● **Exercise description**
Could you retype, exactly as written, every line from the top of the records through the line that contains "Movie Reviews (233, 486)"?

Stored records:
──────

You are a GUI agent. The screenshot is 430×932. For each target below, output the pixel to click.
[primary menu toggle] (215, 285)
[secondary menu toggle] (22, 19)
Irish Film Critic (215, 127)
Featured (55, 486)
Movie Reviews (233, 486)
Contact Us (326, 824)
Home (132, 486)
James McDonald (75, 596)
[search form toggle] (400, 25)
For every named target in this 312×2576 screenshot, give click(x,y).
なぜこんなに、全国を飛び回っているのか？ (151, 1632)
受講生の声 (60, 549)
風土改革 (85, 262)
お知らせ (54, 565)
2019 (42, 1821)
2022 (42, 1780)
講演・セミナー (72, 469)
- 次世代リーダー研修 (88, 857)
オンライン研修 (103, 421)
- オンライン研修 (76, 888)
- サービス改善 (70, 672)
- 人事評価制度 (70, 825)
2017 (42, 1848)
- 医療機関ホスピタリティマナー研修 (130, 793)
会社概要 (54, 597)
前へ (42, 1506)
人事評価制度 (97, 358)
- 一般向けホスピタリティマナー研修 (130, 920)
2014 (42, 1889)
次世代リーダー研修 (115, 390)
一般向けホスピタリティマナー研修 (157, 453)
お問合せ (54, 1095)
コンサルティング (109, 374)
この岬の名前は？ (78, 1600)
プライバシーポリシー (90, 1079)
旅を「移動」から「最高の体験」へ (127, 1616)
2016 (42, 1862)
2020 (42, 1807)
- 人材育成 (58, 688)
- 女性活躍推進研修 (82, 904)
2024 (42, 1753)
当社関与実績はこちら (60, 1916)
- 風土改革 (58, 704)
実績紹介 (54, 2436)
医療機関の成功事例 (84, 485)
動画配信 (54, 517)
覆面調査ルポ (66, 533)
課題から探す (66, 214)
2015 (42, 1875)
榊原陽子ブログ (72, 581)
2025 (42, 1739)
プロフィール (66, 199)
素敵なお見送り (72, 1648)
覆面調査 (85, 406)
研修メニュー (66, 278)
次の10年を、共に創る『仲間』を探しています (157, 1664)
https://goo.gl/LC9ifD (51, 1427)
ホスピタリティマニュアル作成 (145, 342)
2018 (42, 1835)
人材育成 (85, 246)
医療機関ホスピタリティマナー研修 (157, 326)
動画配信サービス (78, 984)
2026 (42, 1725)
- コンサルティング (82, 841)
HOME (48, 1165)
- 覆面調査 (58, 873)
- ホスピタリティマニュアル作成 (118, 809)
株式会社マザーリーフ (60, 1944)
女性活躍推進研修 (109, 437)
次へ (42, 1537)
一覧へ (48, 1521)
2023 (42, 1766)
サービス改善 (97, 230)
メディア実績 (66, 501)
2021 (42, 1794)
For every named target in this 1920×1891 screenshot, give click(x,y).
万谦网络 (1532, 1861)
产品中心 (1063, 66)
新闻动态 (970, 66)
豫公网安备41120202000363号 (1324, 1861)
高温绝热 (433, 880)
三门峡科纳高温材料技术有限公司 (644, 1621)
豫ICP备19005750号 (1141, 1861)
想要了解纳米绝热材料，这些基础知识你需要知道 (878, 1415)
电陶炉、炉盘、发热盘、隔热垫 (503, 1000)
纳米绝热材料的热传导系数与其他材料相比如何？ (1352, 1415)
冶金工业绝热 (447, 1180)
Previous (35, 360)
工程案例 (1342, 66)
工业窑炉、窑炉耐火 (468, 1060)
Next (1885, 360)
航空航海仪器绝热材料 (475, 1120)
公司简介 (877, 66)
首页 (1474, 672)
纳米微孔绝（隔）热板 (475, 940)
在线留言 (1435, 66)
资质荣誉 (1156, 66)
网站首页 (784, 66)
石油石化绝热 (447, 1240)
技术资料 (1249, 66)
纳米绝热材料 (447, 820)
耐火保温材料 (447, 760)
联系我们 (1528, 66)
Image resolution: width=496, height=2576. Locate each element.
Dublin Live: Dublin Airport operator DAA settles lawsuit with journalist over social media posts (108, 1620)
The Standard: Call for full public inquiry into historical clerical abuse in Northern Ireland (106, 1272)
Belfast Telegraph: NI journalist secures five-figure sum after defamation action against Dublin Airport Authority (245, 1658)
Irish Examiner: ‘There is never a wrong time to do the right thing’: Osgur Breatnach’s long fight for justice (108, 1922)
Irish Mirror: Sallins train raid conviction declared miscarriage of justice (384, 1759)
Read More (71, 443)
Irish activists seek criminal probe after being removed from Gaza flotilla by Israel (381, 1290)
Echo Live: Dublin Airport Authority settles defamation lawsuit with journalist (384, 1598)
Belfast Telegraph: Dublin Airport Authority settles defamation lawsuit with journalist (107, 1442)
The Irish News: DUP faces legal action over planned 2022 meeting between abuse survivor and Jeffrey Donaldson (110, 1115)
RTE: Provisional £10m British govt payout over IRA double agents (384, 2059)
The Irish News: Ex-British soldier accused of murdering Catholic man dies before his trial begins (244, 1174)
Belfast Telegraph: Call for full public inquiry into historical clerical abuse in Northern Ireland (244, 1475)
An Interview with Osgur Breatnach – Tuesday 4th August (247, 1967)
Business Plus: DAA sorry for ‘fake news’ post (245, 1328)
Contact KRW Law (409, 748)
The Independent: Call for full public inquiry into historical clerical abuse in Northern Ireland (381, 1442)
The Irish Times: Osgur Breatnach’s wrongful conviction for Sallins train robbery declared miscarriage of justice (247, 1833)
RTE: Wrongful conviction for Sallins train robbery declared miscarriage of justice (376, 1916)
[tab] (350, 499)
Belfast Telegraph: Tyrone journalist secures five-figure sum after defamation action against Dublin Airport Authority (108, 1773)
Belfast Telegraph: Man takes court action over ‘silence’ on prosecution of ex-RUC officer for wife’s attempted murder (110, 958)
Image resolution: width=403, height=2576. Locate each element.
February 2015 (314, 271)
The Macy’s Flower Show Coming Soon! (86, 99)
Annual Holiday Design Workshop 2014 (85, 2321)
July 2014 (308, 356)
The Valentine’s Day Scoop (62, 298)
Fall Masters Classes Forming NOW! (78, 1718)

──────

● **Answer box**
You are a GUI agent. The screenshot is 430×932. For each target below, output the pixel to click.
[primary menu toggle] (215, 285)
[secondary menu toggle] (22, 19)
Irish Film Critic (215, 127)
Featured (55, 486)
Movie Reviews (233, 486)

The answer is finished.